### Directive
Return the lines below word for word, with no changes.

### Excerpted data
——————

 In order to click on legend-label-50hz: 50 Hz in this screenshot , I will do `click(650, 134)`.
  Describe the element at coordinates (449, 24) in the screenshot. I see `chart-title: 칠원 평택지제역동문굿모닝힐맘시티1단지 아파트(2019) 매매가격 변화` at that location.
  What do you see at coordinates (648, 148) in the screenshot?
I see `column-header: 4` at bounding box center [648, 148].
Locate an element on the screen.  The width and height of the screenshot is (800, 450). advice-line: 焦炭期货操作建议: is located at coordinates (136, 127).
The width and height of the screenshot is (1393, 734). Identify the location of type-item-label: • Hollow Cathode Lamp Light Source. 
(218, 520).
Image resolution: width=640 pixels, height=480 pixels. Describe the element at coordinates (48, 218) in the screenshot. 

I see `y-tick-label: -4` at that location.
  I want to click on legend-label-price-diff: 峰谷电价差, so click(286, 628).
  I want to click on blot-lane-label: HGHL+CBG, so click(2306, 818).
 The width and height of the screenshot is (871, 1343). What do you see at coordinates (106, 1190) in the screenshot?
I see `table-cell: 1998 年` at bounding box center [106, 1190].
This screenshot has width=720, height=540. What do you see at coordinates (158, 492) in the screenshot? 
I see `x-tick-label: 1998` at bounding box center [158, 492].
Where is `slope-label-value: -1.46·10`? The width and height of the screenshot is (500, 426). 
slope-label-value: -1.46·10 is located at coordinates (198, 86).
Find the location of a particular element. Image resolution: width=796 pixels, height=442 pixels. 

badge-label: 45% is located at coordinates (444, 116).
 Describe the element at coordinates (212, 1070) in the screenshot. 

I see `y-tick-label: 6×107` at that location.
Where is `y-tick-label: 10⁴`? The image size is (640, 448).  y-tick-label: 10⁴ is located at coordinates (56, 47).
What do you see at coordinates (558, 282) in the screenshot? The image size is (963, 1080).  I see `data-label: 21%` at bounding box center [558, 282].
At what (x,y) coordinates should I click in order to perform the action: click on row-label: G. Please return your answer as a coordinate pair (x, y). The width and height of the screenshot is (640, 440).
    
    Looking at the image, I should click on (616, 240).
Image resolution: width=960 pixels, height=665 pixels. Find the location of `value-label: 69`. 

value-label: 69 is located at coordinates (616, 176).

——————

### Task solution
 In order to click on legend-label-50hz: 50 Hz in this screenshot , I will do `click(650, 134)`.
  Describe the element at coordinates (449, 24) in the screenshot. I see `chart-title: 칠원 평택지제역동문굿모닝힐맘시티1단지 아파트(2019) 매매가격 변화` at that location.
  What do you see at coordinates (648, 148) in the screenshot?
I see `column-header: 4` at bounding box center [648, 148].
Locate an element on the screen.  The width and height of the screenshot is (800, 450). advice-line: 焦炭期货操作建议: is located at coordinates (136, 127).
The width and height of the screenshot is (1393, 734). Identify the location of type-item-label: • Hollow Cathode Lamp Light Source. 
(218, 520).
Image resolution: width=640 pixels, height=480 pixels. Describe the element at coordinates (48, 218) in the screenshot. 

I see `y-tick-label: -4` at that location.
  I want to click on legend-label-price-diff: 峰谷电价差, so click(286, 628).
  I want to click on blot-lane-label: HGHL+CBG, so click(2306, 818).
 The width and height of the screenshot is (871, 1343). What do you see at coordinates (106, 1190) in the screenshot?
I see `table-cell: 1998 年` at bounding box center [106, 1190].
This screenshot has width=720, height=540. What do you see at coordinates (158, 492) in the screenshot? 
I see `x-tick-label: 1998` at bounding box center [158, 492].
Where is `slope-label-value: -1.46·10`? The width and height of the screenshot is (500, 426). 
slope-label-value: -1.46·10 is located at coordinates (198, 86).
Find the location of a particular element. Image resolution: width=796 pixels, height=442 pixels. 

badge-label: 45% is located at coordinates (444, 116).
 Describe the element at coordinates (212, 1070) in the screenshot. 

I see `y-tick-label: 6×107` at that location.
Where is `y-tick-label: 10⁴`? The image size is (640, 448).  y-tick-label: 10⁴ is located at coordinates (56, 47).
What do you see at coordinates (558, 282) in the screenshot? The image size is (963, 1080).  I see `data-label: 21%` at bounding box center [558, 282].
At what (x,y) coordinates should I click in order to perform the action: click on row-label: G. Please return your answer as a coordinate pair (x, y). The width and height of the screenshot is (640, 440).
    
    Looking at the image, I should click on (616, 240).
Image resolution: width=960 pixels, height=665 pixels. Find the location of `value-label: 69`. 

value-label: 69 is located at coordinates (616, 176).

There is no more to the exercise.